### Exercise description
Search the records for the line with "Enable the Log checkbox". Output that line and each line after it, exactly, and stop at the end; omit pictures.

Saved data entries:
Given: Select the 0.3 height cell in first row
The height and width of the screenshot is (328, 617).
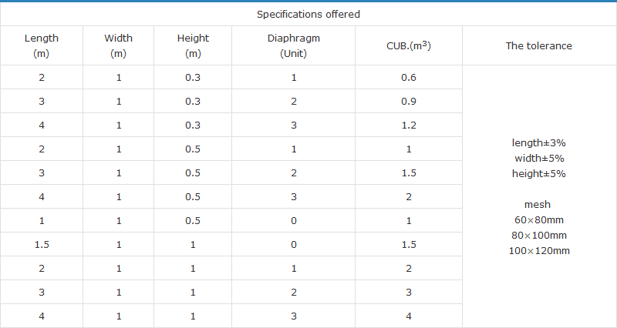Looking at the screenshot, I should 193,78.
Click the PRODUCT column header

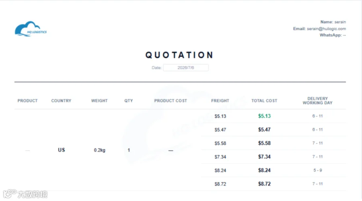click(x=27, y=101)
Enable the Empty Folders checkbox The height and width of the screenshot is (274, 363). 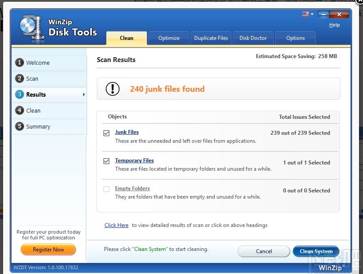tap(106, 189)
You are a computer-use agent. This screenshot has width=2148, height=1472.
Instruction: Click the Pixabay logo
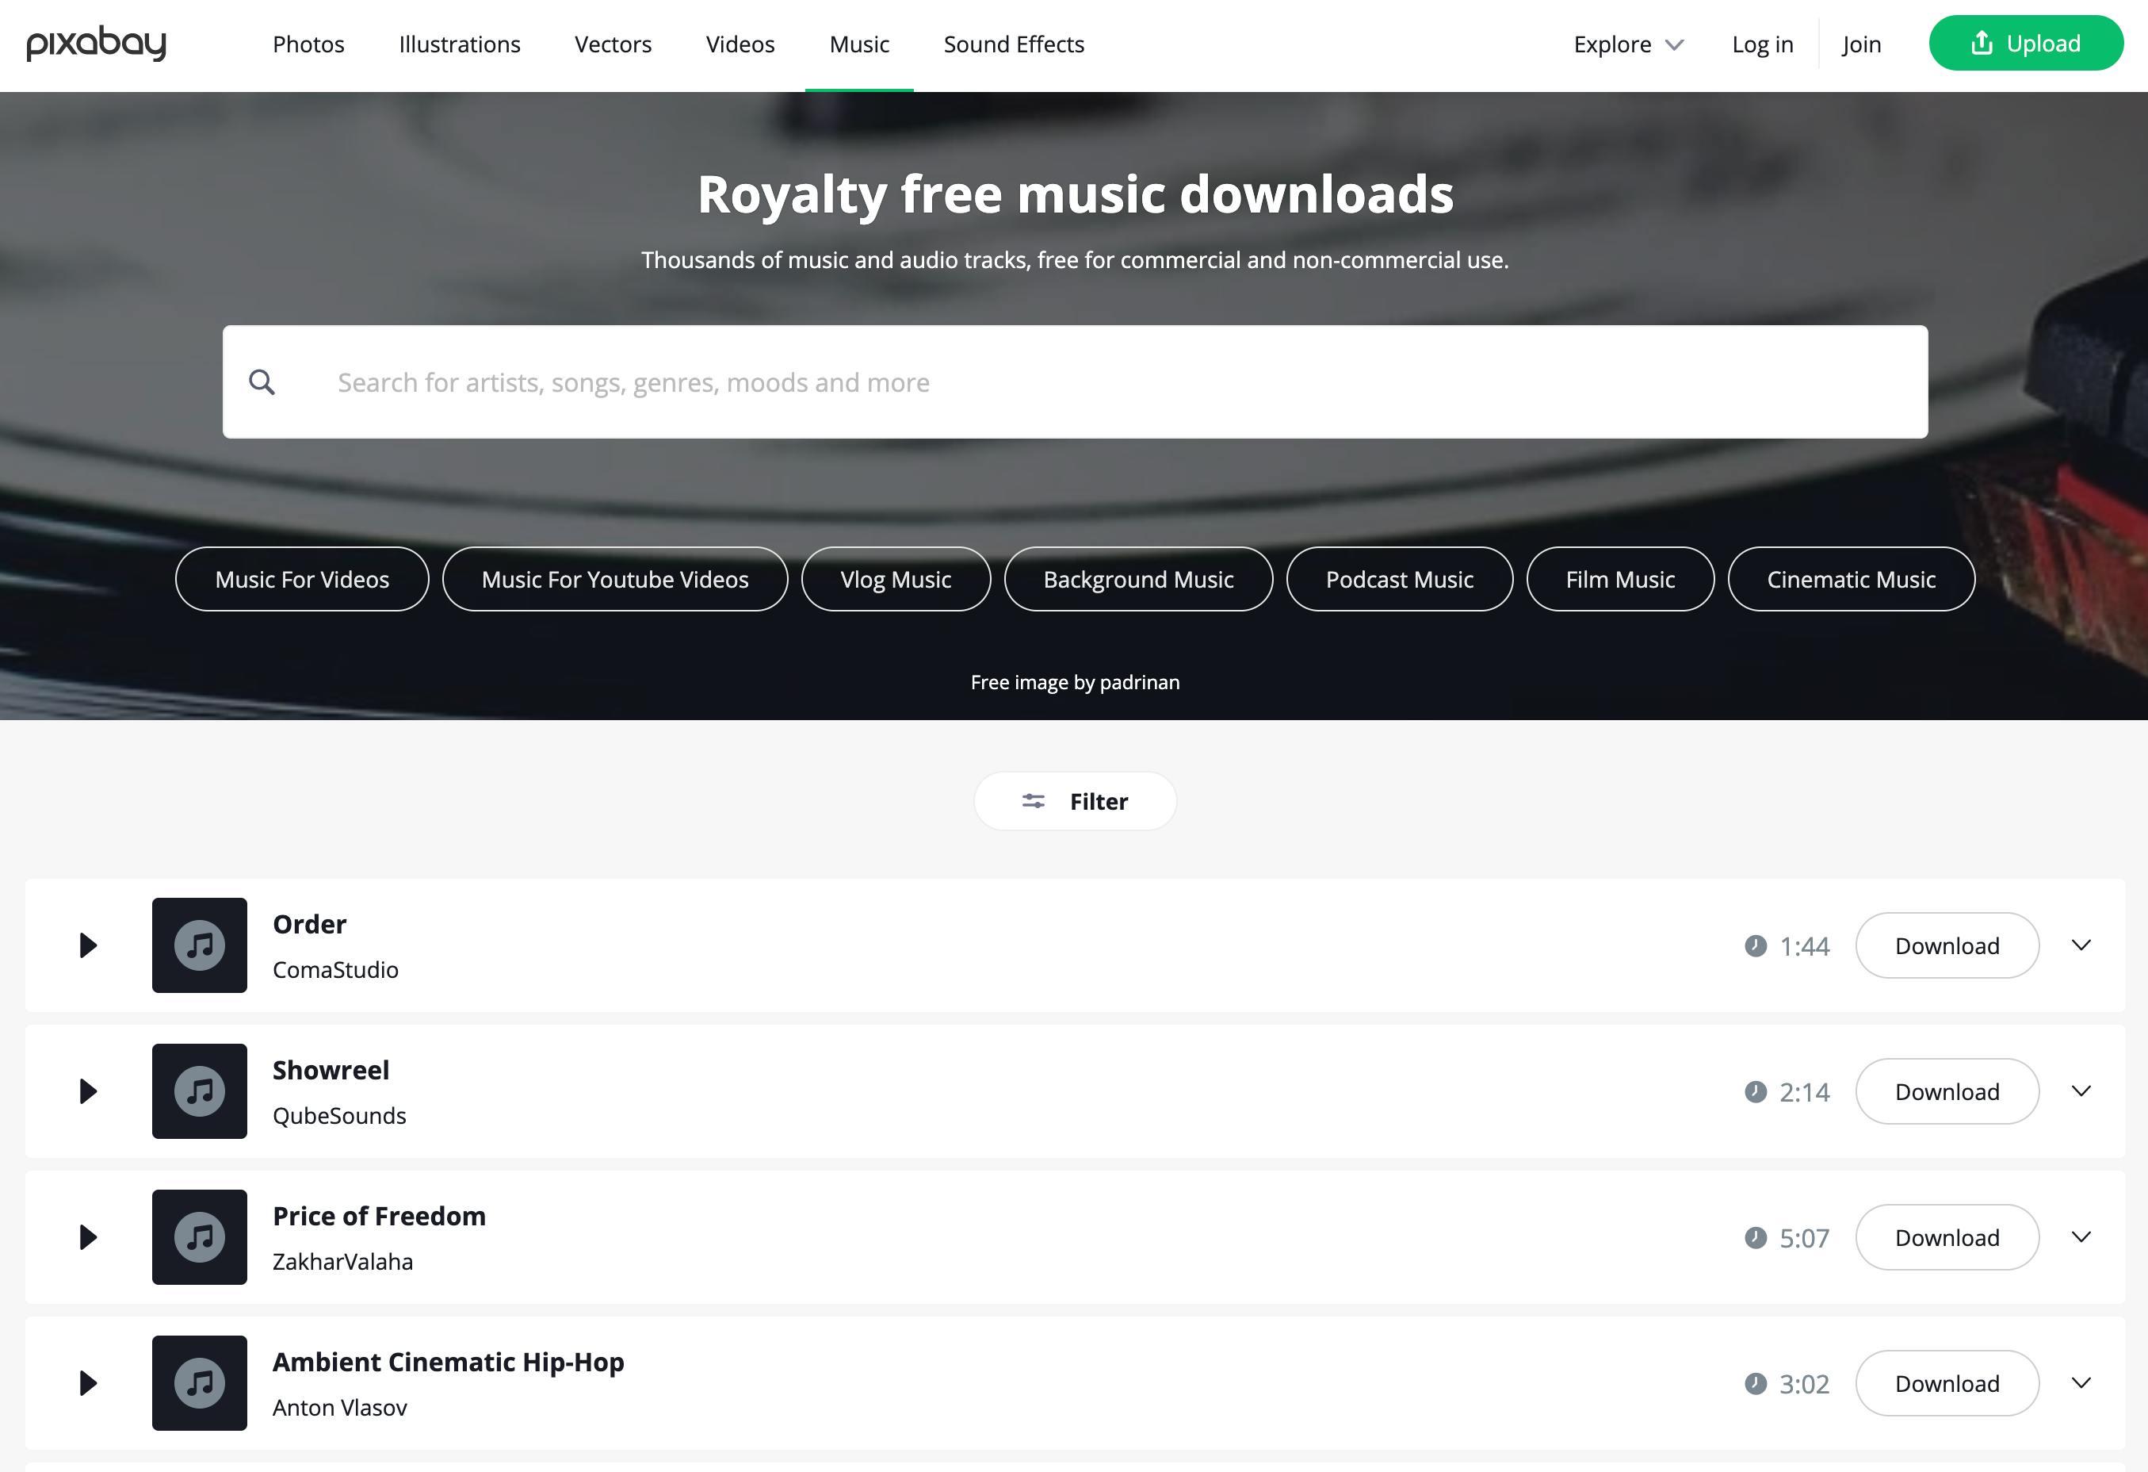96,43
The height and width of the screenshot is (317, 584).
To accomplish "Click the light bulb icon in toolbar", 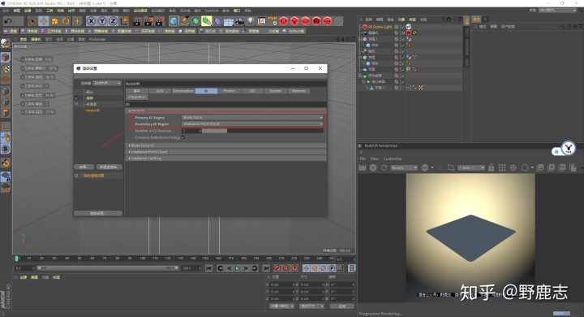I will click(x=251, y=21).
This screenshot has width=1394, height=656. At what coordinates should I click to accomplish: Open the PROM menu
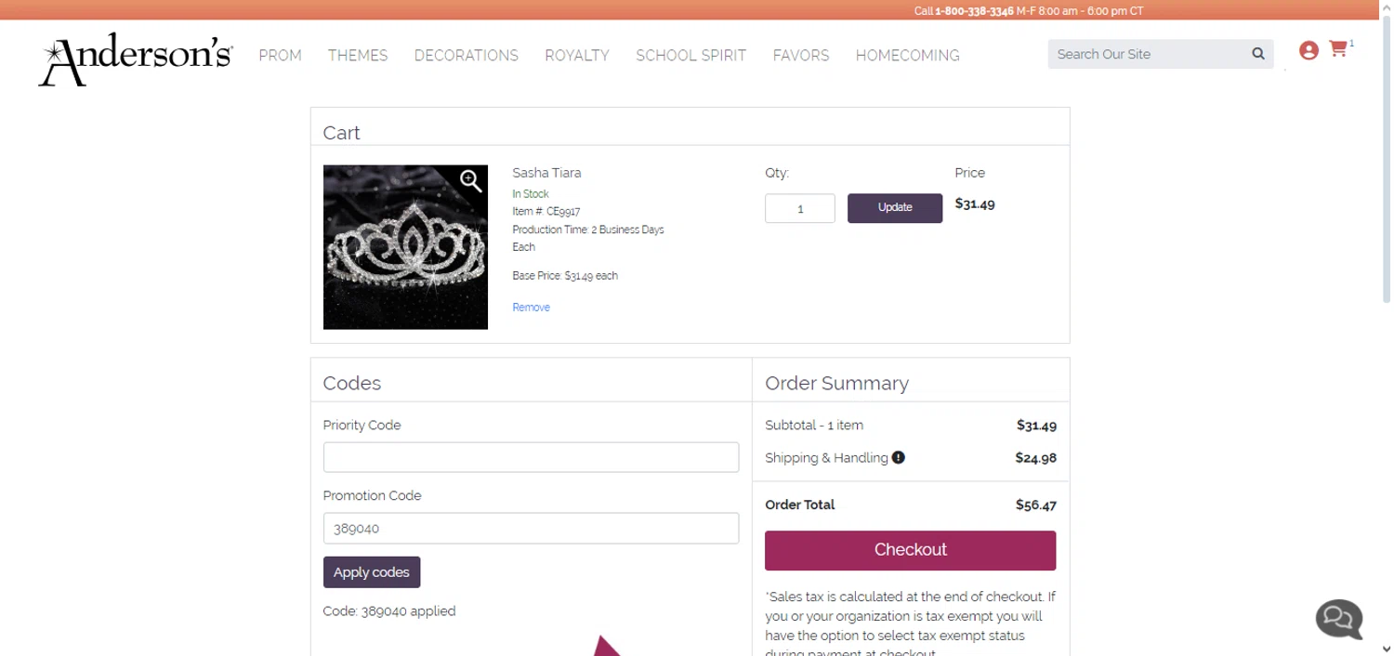pos(280,56)
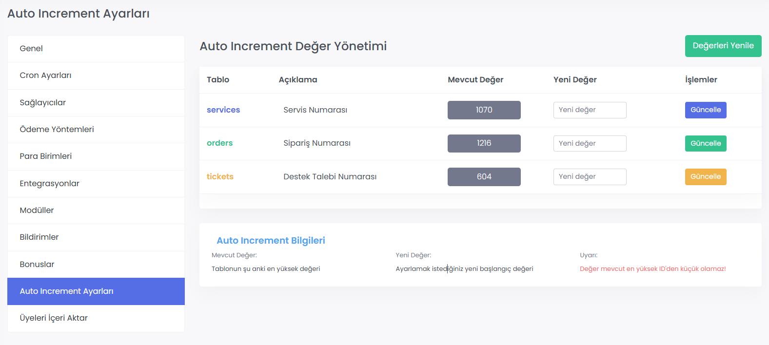
Task: Click the green Değerleri Yenile button
Action: tap(723, 46)
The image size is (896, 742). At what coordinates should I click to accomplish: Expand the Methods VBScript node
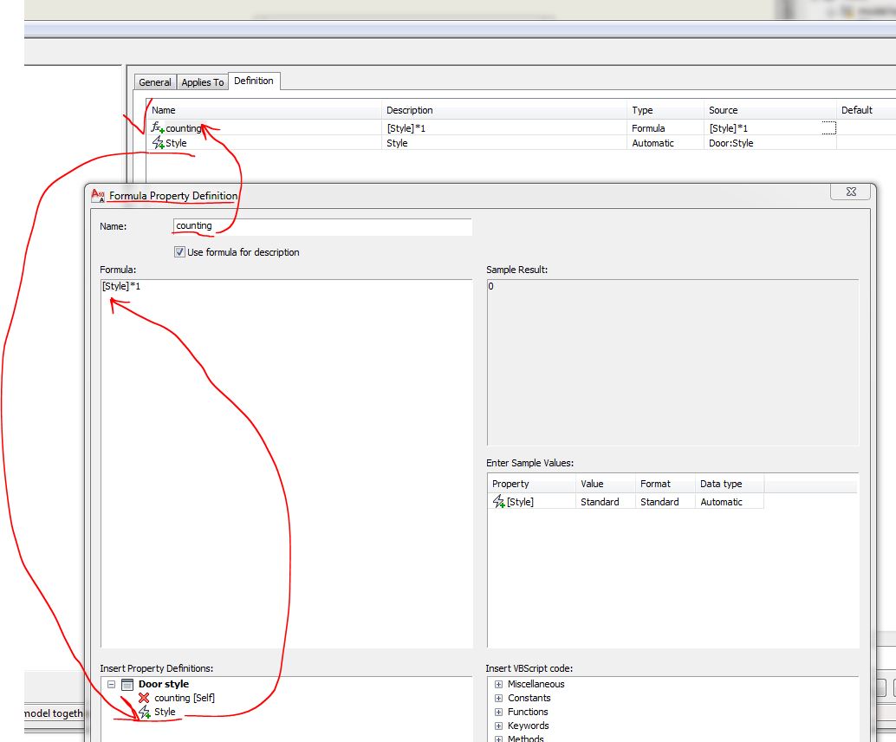[498, 738]
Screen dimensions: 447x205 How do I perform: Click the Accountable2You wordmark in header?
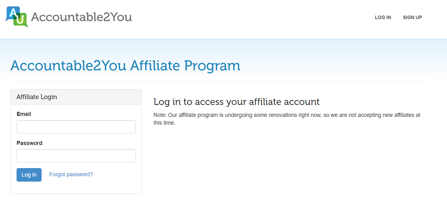[x=81, y=17]
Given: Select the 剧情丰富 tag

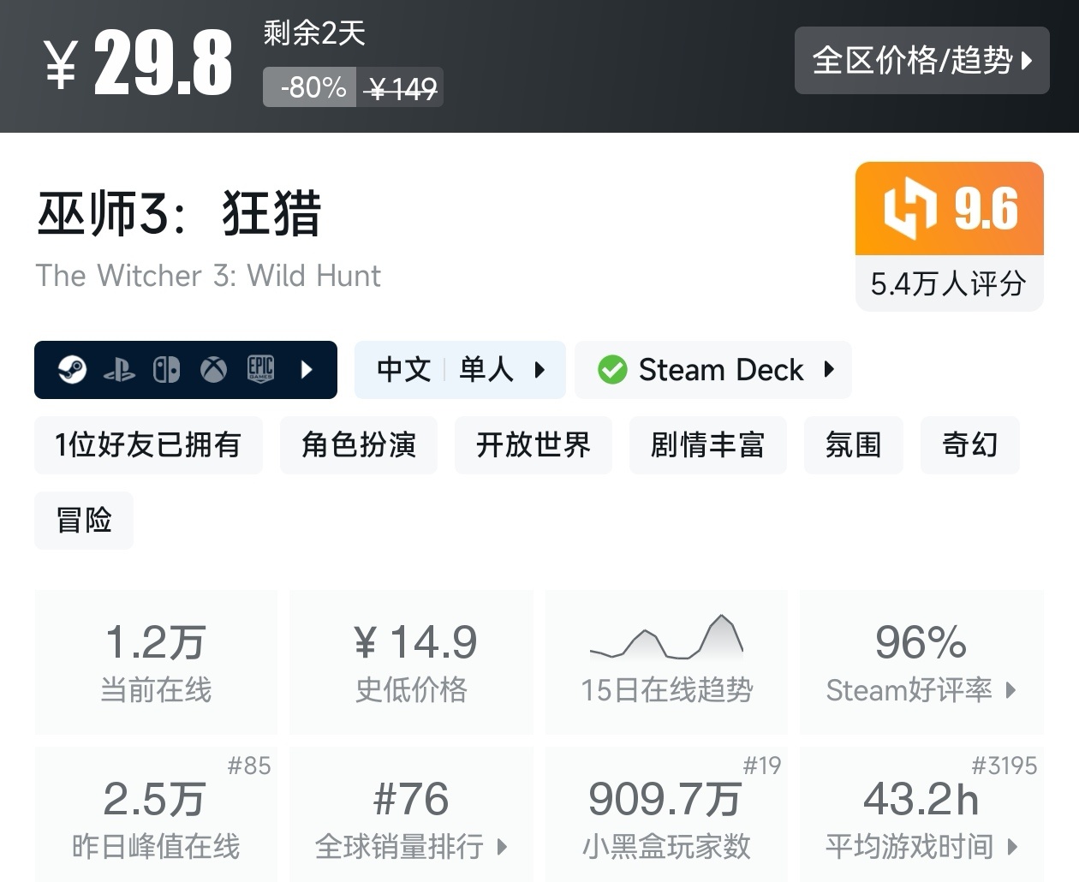Looking at the screenshot, I should [707, 445].
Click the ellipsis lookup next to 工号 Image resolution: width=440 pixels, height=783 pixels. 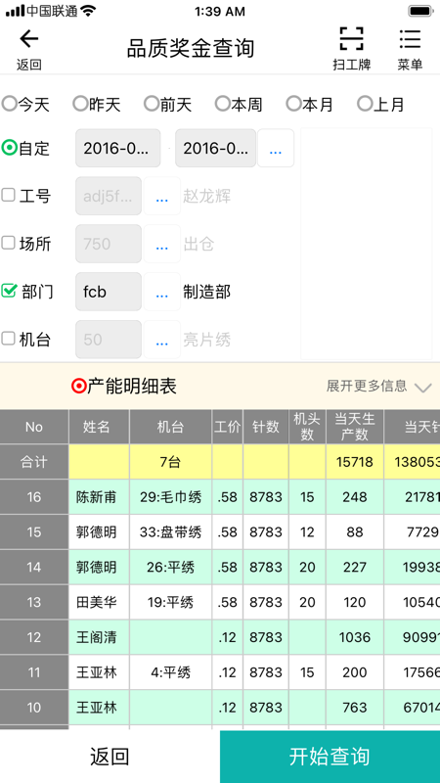[x=161, y=196]
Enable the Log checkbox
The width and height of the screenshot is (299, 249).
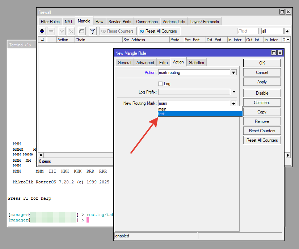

### Response
Enable the Log checkbox
The width and height of the screenshot is (299, 249).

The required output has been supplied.